30 aprile 2012 – 06:45Nessun Commento

Abbondanza di candidati a Como (foto cc Gabriele Asnaghi)

Si vota nell’Insubria italiana: il 6 e 7 maggio prossimi, saranno rinnovati i municipi di 40 Comuni dove vivono 297mila abitanti. Ma per conoscere i risultati di quelli più grandi (7 oltre i 15mila residenti) quasi sicuramente si dovrà attendere fino a dopo il ballottaggio a due del 20 e 21 maggio.

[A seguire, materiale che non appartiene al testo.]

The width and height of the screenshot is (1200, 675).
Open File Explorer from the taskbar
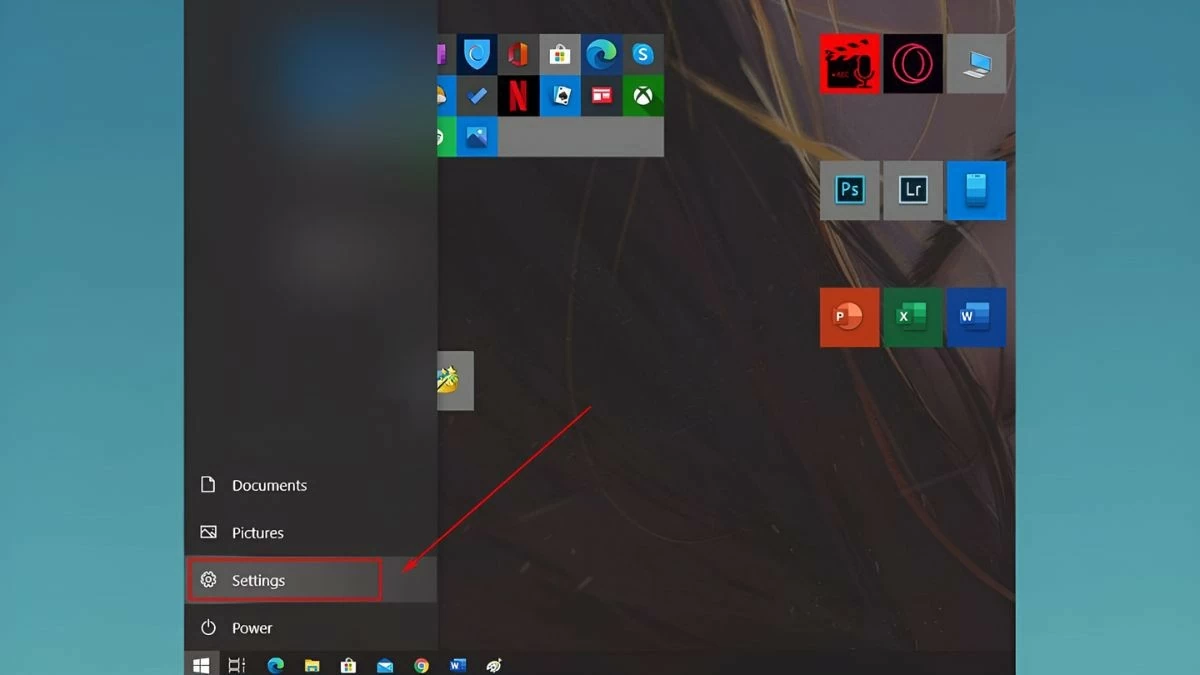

La causa? La frammentazione senza precedenti che caratterizzerà queste elezioni amministrative. Si prenda Como, la città più importante chiamata alle urne. Se nel 2007 i candidati furono soltanto 5, stavolta ci sarà l’imbarazzo della scelta. Ben 16 candidati (e 24 liste) aspirano alla poltrona dell’uscente Stefano Bruni. La crisi dei partiti a livello nazionale e quella locale del centrodestra, con in testa il disastro del muro sul lungolago come goccia che ha fatto traboccare il vaso, ha letteralmente scatenato la caccia alla cadrega.

In più, come accade ovunque, la Lega Nord correrà da sola, mentre l’Udc e Futuro e libertà hanno abbandonato il Popolo della libertà da un pezzo. A proposito di Pdl: per la prima volta ha scelto di ricorrere alle primarie per la scelta del candidato. E’ andata malino: dopo la vittoria di Laura Bordoli, lo sfidante Sergio Gaddi, assessore alla Cultura uscente, ha scelto di correre da solo con una lista civica. Insomma, rispetto a cinque anni fa, la partita è tutt’altro che scontata. Primarie anche per il Pd che correrà con Mario Lucini sostenuto da una coalizione di centrosinistra. E a Como è sceso in campo pure Pietro Vierchowod, roccioso difensore campione del mondo con l’Italia nel 1982. Ma un po’ dappertutto c’è un proliferare di liste civiche: alcune improvvisate, altre nate dal disgusto della “Casta” e da una concreta volontà di cambiamento.

Anche nelle altre città oltre i 15mila abitanti si va dai 10 candidati di Cantù ai 4 di Erba, tutt’e due in provincia di Como. Mentre nel Piemonte insubrico i seggi più “pesanti” saranno quelli da conquistare a Borgomanero (Novara) e Omegna (Verbania). Forse ancor più significativi saranno i risultati che giungeranno dal Varesotto: qui i due centri più popolosi al voto sono Cassano Magnago e Tradate, due roccaforti leghiste. Già: come si comporterà il partito di Bossi dopo gli scandali giudiziari di questi giorni? Forse il voto “comunale” e il lavoro dei sindaci del Carroccio (quelli con più alto gradimento in Italia) mitigherà l’emorragia di consensi. Attesa, poi, per vedere quale sarà la quota di astensionismo e di disaffezione dalla politica e l’avanzata di alcune formazioni fuori dal Parlamento ma in ascesa vorticosa nei sondaggi: Sinistra Ecologia e Libertà (Sel) di Nichi Vendola e il Movimento 5 Stelle di Beppe Grillo.